*** Information provided Section Begins ***

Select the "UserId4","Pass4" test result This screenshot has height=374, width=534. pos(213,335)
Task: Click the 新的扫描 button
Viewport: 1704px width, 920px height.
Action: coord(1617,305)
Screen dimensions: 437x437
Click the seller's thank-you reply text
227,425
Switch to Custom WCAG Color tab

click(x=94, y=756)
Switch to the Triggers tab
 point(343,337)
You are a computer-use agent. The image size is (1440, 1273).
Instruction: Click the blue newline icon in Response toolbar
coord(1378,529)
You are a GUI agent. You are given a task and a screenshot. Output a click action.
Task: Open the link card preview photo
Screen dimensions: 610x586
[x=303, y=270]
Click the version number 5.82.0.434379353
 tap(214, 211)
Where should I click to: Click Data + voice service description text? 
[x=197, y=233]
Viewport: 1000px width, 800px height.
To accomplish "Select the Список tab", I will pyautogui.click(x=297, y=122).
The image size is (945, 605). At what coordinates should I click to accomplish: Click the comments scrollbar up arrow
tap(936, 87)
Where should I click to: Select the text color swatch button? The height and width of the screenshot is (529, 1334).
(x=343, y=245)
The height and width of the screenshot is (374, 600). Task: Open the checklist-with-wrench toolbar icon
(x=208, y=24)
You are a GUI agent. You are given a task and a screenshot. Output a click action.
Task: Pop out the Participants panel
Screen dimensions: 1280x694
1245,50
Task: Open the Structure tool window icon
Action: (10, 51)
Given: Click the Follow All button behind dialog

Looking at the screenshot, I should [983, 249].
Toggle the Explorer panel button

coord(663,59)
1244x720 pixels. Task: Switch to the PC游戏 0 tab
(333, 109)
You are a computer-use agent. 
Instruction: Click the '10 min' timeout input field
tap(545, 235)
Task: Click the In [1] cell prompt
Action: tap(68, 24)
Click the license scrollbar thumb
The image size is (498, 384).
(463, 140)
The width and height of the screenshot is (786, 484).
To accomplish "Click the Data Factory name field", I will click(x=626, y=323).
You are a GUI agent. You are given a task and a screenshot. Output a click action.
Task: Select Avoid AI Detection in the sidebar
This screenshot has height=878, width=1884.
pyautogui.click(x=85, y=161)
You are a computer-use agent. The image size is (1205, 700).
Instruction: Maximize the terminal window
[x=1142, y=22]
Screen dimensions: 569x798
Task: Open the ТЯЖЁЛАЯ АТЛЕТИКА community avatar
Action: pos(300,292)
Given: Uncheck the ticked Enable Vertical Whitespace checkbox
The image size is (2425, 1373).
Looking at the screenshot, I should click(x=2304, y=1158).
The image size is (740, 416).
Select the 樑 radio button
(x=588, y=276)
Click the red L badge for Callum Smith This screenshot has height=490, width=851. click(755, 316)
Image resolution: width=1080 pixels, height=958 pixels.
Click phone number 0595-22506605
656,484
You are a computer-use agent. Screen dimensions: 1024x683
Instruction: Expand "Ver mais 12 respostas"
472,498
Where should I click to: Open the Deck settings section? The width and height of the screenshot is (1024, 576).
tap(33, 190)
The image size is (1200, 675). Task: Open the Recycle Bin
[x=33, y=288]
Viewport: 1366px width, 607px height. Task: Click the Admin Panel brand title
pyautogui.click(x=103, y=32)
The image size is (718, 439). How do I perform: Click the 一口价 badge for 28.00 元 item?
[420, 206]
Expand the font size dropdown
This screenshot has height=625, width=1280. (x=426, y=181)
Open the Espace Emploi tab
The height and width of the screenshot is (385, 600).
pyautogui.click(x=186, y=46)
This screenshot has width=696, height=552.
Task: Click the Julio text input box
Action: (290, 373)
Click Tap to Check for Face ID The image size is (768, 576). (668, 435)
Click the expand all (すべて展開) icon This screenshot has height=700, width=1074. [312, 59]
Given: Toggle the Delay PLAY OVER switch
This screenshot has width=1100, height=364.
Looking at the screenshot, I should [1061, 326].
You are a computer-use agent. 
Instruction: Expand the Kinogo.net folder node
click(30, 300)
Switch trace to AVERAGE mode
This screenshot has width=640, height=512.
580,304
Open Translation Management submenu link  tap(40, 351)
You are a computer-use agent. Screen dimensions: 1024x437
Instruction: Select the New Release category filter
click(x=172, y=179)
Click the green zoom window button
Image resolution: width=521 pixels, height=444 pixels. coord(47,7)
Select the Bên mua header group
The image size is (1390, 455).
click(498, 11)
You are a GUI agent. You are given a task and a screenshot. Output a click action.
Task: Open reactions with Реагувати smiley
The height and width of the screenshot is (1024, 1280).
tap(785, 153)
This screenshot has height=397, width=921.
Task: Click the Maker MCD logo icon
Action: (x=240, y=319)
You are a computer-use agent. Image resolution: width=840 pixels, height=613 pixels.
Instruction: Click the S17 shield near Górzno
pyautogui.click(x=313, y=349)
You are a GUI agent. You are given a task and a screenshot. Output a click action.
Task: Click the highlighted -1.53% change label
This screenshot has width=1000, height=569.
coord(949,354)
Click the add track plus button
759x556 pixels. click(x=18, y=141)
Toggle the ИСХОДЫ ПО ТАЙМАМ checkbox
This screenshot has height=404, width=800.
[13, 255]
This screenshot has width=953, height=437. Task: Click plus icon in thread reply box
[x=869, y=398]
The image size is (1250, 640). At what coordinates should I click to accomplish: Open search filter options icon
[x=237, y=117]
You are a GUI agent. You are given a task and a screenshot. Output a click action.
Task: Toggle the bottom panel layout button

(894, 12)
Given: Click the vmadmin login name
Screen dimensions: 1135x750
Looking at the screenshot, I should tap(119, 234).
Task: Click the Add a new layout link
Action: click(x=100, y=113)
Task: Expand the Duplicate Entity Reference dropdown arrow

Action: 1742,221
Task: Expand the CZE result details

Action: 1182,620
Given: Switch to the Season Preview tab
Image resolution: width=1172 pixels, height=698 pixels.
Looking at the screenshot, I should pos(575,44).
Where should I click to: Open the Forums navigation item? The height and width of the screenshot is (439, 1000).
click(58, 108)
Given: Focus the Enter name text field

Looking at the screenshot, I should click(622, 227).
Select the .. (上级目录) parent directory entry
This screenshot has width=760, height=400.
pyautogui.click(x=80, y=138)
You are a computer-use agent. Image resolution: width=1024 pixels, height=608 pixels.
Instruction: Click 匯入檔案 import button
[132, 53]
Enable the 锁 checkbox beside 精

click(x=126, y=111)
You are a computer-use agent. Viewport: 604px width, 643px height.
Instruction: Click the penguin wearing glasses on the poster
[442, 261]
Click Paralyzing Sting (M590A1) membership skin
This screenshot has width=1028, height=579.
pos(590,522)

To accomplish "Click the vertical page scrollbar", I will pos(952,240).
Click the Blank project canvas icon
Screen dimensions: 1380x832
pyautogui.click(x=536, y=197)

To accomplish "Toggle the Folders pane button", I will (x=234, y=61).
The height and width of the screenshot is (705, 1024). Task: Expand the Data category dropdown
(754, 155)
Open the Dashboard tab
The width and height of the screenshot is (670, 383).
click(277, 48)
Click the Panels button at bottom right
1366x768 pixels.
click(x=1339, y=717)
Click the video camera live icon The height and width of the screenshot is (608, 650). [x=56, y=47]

*** Information provided Section Ends ***

**What is expected:**
Each entry is to be retyped exactly as it appears.

**Answer area:**
Select the "UserId4","Pass4" test result This screenshot has height=374, width=534. pos(213,335)
Task: Click the 新的扫描 button
Viewport: 1704px width, 920px height.
Action: coord(1617,305)
Screen dimensions: 437x437
Click the seller's thank-you reply text
227,425
Switch to Custom WCAG Color tab

click(x=94, y=756)
Switch to the Triggers tab
 point(343,337)
You are a computer-use agent. The image size is (1440, 1273).
Instruction: Click the blue newline icon in Response toolbar
coord(1378,529)
You are a GUI agent. You are given a task and a screenshot. Output a click action.
Task: Open the link card preview photo
Screen dimensions: 610x586
[x=303, y=270]
Click the version number 5.82.0.434379353
 tap(214, 211)
Where should I click to: Click Data + voice service description text? 
[x=197, y=233]
Viewport: 1000px width, 800px height.
To accomplish "Select the Список tab", I will pyautogui.click(x=297, y=122).
The image size is (945, 605). At what coordinates should I click to accomplish: Click the comments scrollbar up arrow
tap(936, 87)
Where should I click to: Select the text color swatch button? The height and width of the screenshot is (529, 1334).
(x=343, y=245)
The height and width of the screenshot is (374, 600). Task: Open the checklist-with-wrench toolbar icon
(x=208, y=24)
You are a GUI agent. You are given a task and a screenshot. Output a click action.
Task: Pop out the Participants panel
Screen dimensions: 1280x694
1245,50
Task: Open the Structure tool window icon
Action: (10, 51)
Given: Click the Follow All button behind dialog

Looking at the screenshot, I should [983, 249].
Toggle the Explorer panel button

coord(663,59)
1244x720 pixels. Task: Switch to the PC游戏 0 tab
(333, 109)
You are a computer-use agent. 
Instruction: Click the '10 min' timeout input field
tap(545, 235)
Task: Click the In [1] cell prompt
Action: tap(68, 24)
Click the license scrollbar thumb
The image size is (498, 384).
(463, 140)
The width and height of the screenshot is (786, 484).
To accomplish "Click the Data Factory name field", I will click(x=626, y=323).
You are a GUI agent. You are given a task and a screenshot. Output a click action.
Task: Select Avoid AI Detection in the sidebar
This screenshot has height=878, width=1884.
pyautogui.click(x=85, y=161)
You are a computer-use agent. The image size is (1205, 700).
Instruction: Maximize the terminal window
[x=1142, y=22]
Screen dimensions: 569x798
Task: Open the ТЯЖЁЛАЯ АТЛЕТИКА community avatar
Action: pos(300,292)
Given: Uncheck the ticked Enable Vertical Whitespace checkbox
The image size is (2425, 1373).
Looking at the screenshot, I should click(x=2304, y=1158).
The image size is (740, 416).
Select the 樑 radio button
(x=588, y=276)
Click the red L badge for Callum Smith This screenshot has height=490, width=851. click(755, 316)
Image resolution: width=1080 pixels, height=958 pixels.
Click phone number 0595-22506605
656,484
You are a computer-use agent. Screen dimensions: 1024x683
Instruction: Expand "Ver mais 12 respostas"
472,498
Where should I click to: Open the Deck settings section? The width and height of the screenshot is (1024, 576).
tap(33, 190)
The image size is (1200, 675). Task: Open the Recycle Bin
[x=33, y=288]
Viewport: 1366px width, 607px height. Task: Click the Admin Panel brand title
pyautogui.click(x=103, y=32)
The image size is (718, 439). How do I perform: Click the 一口价 badge for 28.00 元 item?
[420, 206]
Expand the font size dropdown
This screenshot has height=625, width=1280. (x=426, y=181)
Open the Espace Emploi tab
The height and width of the screenshot is (385, 600).
pyautogui.click(x=186, y=46)
This screenshot has width=696, height=552.
Task: Click the Julio text input box
Action: (290, 373)
Click Tap to Check for Face ID The image size is (768, 576). (668, 435)
Click the expand all (すべて展開) icon This screenshot has height=700, width=1074. [312, 59]
Given: Toggle the Delay PLAY OVER switch
This screenshot has width=1100, height=364.
Looking at the screenshot, I should [1061, 326].
You are a computer-use agent. 
Instruction: Expand the Kinogo.net folder node
click(30, 300)
Switch trace to AVERAGE mode
This screenshot has width=640, height=512.
580,304
Open Translation Management submenu link  tap(40, 351)
You are a computer-use agent. Screen dimensions: 1024x437
Instruction: Select the New Release category filter
click(x=172, y=179)
Click the green zoom window button
Image resolution: width=521 pixels, height=444 pixels. coord(47,7)
Select the Bên mua header group
The image size is (1390, 455).
click(498, 11)
You are a GUI agent. You are given a task and a screenshot. Output a click action.
Task: Open reactions with Реагувати smiley
The height and width of the screenshot is (1024, 1280).
tap(785, 153)
This screenshot has height=397, width=921.
Task: Click the Maker MCD logo icon
Action: (x=240, y=319)
You are a computer-use agent. Image resolution: width=840 pixels, height=613 pixels.
Instruction: Click the S17 shield near Górzno
pyautogui.click(x=313, y=349)
You are a GUI agent. You are given a task and a screenshot. Output a click action.
Task: Click the highlighted -1.53% change label
This screenshot has width=1000, height=569.
coord(949,354)
Click the add track plus button
759x556 pixels. click(x=18, y=141)
Toggle the ИСХОДЫ ПО ТАЙМАМ checkbox
This screenshot has height=404, width=800.
[13, 255]
This screenshot has width=953, height=437. Task: Click plus icon in thread reply box
[x=869, y=398]
The image size is (1250, 640). At what coordinates should I click to accomplish: Open search filter options icon
[x=237, y=117]
You are a GUI agent. You are given a task and a screenshot. Output a click action.
Task: Toggle the bottom panel layout button

(894, 12)
Given: Click the vmadmin login name
Screen dimensions: 1135x750
Looking at the screenshot, I should tap(119, 234).
Task: Click the Add a new layout link
Action: click(x=100, y=113)
Task: Expand the Duplicate Entity Reference dropdown arrow

Action: 1742,221
Task: Expand the CZE result details

Action: 1182,620
Given: Switch to the Season Preview tab
Image resolution: width=1172 pixels, height=698 pixels.
Looking at the screenshot, I should pos(575,44).
Where should I click to: Open the Forums navigation item? The height and width of the screenshot is (439, 1000).
click(58, 108)
Given: Focus the Enter name text field

Looking at the screenshot, I should click(622, 227).
Select the .. (上级目录) parent directory entry
This screenshot has width=760, height=400.
pyautogui.click(x=80, y=138)
You are a computer-use agent. Image resolution: width=1024 pixels, height=608 pixels.
Instruction: Click 匯入檔案 import button
[132, 53]
Enable the 锁 checkbox beside 精

click(x=126, y=111)
You are a computer-use agent. Viewport: 604px width, 643px height.
Instruction: Click the penguin wearing glasses on the poster
[442, 261]
Click Paralyzing Sting (M590A1) membership skin
This screenshot has width=1028, height=579.
pos(590,522)

To accomplish "Click the vertical page scrollbar", I will pos(952,240).
Click the Blank project canvas icon
Screen dimensions: 1380x832
pyautogui.click(x=536, y=197)

To accomplish "Toggle the Folders pane button", I will (x=234, y=61).
The height and width of the screenshot is (705, 1024). Task: Expand the Data category dropdown
(754, 155)
Open the Dashboard tab
The width and height of the screenshot is (670, 383).
click(277, 48)
Click the Panels button at bottom right
1366x768 pixels.
click(x=1339, y=717)
Click the video camera live icon The height and width of the screenshot is (608, 650). [x=56, y=47]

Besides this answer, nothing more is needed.